_The problem_
Among the entries below, one line contains "Task: Click the Type here input field" and another contains "Viewport: 245px width, 210px height.". Transcribe those two lines and every line between them, exactly.

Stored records

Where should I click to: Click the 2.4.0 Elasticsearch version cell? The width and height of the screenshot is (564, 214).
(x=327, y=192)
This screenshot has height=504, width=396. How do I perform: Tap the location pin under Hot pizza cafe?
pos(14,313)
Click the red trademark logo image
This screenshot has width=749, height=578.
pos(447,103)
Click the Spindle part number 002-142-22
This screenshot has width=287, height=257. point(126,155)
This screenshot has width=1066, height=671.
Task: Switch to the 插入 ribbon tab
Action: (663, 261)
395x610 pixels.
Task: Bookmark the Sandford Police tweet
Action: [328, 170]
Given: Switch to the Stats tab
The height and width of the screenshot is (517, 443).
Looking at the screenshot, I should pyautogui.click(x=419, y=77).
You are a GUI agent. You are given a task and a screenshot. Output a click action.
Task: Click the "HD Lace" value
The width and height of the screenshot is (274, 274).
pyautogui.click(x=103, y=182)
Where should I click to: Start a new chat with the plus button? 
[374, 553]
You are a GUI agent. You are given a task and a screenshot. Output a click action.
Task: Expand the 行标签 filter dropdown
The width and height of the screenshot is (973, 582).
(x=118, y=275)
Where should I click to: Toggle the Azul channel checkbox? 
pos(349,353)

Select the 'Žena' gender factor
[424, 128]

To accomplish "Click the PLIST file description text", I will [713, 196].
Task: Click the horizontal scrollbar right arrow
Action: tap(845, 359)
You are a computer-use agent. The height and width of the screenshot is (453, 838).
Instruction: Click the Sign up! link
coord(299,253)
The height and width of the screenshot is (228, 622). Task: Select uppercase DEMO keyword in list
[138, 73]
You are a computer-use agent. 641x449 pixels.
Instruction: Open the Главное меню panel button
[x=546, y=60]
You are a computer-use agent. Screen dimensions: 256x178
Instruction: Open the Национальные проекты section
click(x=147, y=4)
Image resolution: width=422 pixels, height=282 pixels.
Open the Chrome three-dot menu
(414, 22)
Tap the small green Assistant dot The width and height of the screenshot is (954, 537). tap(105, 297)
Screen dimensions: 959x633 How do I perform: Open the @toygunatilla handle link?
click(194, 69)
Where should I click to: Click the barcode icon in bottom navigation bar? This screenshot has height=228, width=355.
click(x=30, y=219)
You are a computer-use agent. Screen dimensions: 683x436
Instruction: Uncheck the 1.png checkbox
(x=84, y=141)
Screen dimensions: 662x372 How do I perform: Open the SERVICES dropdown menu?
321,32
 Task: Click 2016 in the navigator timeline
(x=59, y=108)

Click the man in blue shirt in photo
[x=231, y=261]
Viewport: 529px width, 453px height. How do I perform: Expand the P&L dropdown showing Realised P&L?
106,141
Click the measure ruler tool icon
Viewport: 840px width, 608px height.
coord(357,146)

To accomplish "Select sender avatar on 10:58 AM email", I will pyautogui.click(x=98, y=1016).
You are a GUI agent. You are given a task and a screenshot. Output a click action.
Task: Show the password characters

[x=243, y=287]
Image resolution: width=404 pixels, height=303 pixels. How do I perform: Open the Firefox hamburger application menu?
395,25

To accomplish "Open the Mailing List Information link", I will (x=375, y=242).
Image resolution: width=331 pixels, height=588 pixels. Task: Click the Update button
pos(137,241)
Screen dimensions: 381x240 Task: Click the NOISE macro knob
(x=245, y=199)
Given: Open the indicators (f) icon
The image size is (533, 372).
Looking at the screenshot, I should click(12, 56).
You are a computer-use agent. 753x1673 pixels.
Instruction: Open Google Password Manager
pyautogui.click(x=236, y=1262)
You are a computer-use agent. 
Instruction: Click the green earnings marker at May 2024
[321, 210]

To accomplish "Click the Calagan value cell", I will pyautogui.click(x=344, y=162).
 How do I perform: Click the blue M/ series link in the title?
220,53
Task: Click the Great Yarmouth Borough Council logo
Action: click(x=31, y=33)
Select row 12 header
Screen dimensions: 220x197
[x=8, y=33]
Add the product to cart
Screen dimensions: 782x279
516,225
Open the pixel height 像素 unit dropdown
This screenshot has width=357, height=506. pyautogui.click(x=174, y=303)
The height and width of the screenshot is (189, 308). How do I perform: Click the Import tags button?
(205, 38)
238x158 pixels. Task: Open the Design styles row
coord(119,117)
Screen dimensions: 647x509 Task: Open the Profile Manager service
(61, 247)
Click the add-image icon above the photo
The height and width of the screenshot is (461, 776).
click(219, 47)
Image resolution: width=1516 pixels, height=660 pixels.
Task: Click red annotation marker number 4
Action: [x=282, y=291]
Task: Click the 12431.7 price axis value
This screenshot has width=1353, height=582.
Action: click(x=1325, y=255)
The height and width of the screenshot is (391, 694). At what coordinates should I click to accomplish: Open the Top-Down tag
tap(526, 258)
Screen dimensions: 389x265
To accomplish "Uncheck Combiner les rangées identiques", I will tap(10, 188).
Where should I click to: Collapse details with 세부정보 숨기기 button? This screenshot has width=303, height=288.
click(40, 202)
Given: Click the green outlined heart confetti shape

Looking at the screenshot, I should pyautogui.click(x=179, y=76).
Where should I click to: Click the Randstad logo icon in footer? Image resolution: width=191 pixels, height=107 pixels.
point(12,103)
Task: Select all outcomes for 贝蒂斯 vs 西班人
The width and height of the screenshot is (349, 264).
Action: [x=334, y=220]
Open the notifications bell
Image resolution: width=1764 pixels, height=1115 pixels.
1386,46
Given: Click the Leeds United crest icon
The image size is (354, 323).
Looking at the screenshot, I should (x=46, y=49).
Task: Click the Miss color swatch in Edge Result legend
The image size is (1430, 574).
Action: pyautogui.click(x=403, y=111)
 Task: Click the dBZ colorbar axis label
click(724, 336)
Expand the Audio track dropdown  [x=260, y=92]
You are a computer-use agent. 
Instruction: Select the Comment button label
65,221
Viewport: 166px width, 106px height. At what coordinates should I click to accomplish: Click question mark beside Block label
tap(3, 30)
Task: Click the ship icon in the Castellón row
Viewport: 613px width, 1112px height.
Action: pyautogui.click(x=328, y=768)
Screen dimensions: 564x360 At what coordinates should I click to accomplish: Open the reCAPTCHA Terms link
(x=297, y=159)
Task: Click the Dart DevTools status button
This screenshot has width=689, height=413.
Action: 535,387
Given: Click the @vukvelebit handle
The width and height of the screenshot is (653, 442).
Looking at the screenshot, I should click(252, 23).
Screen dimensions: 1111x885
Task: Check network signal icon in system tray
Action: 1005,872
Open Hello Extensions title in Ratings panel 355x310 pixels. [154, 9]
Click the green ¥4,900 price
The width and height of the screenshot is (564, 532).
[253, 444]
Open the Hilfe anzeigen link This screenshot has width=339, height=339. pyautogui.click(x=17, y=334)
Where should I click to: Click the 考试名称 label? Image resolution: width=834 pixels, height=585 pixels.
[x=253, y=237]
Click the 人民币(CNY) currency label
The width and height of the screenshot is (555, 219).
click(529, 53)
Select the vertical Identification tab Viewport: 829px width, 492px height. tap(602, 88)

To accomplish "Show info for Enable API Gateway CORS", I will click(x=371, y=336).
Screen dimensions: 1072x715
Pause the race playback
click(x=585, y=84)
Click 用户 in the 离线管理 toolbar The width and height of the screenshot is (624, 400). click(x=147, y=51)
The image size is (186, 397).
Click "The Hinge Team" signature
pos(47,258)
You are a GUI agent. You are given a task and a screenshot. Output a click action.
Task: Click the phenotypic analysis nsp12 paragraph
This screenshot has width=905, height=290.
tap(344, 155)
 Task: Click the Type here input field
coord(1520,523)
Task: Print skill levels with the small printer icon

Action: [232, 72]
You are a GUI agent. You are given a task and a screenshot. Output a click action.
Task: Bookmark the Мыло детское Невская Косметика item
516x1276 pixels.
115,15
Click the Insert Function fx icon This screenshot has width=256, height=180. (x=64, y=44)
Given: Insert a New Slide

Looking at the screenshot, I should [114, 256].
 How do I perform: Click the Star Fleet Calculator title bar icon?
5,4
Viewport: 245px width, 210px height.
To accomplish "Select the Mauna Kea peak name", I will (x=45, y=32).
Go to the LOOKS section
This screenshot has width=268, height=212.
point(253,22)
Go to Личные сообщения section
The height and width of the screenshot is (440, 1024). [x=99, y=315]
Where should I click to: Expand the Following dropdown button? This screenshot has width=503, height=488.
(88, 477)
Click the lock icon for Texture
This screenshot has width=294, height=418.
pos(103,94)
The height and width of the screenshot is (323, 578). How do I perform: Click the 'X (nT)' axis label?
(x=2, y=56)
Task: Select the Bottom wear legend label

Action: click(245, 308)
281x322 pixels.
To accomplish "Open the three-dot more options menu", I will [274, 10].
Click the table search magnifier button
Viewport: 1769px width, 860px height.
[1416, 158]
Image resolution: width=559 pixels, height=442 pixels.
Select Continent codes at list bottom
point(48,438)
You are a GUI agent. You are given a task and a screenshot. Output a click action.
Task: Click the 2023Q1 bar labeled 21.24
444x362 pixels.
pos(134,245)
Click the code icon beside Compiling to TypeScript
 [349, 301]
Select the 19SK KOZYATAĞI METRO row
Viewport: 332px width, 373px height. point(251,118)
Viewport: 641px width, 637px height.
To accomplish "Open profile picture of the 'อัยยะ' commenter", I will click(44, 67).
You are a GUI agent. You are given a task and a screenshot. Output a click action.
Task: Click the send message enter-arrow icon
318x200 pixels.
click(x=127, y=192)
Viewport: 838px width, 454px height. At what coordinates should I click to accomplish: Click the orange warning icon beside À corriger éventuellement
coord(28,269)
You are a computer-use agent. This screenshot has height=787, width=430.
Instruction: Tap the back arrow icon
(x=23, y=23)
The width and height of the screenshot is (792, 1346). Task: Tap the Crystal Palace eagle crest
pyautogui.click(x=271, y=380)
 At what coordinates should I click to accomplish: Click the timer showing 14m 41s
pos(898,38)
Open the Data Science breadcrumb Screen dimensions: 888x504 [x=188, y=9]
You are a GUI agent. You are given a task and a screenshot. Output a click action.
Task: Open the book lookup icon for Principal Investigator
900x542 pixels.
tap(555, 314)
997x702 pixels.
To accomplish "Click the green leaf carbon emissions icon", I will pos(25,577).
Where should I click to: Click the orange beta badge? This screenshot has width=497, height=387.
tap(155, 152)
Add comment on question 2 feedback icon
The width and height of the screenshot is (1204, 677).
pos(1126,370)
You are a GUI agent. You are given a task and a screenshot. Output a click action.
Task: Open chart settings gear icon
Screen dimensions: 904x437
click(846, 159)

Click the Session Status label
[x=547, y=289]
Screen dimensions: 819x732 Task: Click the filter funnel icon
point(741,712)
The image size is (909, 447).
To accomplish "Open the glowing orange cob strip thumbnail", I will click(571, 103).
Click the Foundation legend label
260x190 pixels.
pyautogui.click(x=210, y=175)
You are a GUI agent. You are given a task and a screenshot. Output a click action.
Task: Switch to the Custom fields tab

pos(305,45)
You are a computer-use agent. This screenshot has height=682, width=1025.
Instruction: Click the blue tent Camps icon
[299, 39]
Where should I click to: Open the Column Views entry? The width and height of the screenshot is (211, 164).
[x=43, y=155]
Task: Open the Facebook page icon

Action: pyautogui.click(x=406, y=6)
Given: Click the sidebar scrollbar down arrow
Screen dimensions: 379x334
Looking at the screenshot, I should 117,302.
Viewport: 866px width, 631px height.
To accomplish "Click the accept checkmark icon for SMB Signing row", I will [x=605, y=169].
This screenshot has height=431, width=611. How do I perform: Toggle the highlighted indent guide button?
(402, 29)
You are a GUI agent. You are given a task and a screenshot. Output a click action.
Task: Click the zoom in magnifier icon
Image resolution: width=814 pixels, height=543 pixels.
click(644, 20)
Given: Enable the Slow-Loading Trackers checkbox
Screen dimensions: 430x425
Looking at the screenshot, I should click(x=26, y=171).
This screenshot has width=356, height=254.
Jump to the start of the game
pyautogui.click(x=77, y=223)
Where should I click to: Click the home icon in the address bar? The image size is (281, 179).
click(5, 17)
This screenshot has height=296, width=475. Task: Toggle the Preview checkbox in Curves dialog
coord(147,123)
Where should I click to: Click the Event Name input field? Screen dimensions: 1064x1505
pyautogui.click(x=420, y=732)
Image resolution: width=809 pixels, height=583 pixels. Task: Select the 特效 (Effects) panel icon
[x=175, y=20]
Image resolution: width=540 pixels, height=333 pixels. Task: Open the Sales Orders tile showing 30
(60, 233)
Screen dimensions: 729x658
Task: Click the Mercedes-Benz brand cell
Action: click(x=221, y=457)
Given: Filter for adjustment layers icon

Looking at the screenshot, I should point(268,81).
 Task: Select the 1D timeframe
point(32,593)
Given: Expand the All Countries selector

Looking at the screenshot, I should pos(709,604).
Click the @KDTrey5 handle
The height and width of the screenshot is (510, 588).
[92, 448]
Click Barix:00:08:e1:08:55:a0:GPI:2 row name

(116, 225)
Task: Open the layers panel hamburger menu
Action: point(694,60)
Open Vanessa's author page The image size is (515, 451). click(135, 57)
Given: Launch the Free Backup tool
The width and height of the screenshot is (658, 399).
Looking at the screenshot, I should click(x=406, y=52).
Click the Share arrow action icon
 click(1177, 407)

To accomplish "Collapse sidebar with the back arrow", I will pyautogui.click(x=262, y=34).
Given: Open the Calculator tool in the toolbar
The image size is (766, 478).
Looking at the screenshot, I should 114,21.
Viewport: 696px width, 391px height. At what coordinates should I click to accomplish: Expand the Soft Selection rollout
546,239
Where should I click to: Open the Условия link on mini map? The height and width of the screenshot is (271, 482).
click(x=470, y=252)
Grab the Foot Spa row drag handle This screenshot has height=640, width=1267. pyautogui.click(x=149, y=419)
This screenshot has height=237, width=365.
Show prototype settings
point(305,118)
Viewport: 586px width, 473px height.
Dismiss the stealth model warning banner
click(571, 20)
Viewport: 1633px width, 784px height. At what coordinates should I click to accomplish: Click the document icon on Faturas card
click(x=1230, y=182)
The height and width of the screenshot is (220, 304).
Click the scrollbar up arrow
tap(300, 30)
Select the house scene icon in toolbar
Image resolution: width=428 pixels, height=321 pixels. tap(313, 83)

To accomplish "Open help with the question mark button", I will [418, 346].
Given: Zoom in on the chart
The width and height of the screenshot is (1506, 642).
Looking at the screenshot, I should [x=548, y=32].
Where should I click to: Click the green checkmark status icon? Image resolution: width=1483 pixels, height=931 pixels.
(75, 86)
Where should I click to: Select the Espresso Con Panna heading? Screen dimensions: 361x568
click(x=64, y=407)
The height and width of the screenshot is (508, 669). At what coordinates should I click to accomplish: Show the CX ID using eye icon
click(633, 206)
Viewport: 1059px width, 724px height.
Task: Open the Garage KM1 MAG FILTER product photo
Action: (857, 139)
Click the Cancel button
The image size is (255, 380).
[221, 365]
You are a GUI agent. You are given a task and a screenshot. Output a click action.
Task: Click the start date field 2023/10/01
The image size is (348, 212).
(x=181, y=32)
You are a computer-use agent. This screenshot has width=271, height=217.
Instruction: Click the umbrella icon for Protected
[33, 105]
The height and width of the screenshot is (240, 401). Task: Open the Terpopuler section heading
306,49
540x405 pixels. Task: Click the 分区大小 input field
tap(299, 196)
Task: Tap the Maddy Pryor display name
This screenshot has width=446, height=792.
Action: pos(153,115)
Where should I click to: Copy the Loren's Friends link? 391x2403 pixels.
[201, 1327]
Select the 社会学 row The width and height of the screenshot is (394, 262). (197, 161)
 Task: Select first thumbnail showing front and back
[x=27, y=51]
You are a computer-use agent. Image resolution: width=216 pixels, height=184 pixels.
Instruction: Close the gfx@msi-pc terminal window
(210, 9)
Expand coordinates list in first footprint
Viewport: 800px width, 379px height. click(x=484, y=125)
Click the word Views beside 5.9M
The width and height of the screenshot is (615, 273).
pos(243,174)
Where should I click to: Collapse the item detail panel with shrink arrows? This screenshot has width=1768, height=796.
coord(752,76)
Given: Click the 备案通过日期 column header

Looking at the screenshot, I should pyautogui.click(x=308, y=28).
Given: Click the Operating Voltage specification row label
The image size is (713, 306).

_Solution to the exercise_
 Task: Click the Type here input field
coord(1520,523)
Task: Print skill levels with the small printer icon

Action: [232, 72]
You are a GUI agent. You are given a task and a screenshot. Output a click action.
Task: Bookmark the Мыло детское Невская Косметика item
516x1276 pixels.
115,15
Click the Insert Function fx icon This screenshot has width=256, height=180. (x=64, y=44)
Given: Insert a New Slide

Looking at the screenshot, I should [114, 256].
 How do I perform: Click the Star Fleet Calculator title bar icon?
5,4
Viewport: 245px width, 210px height.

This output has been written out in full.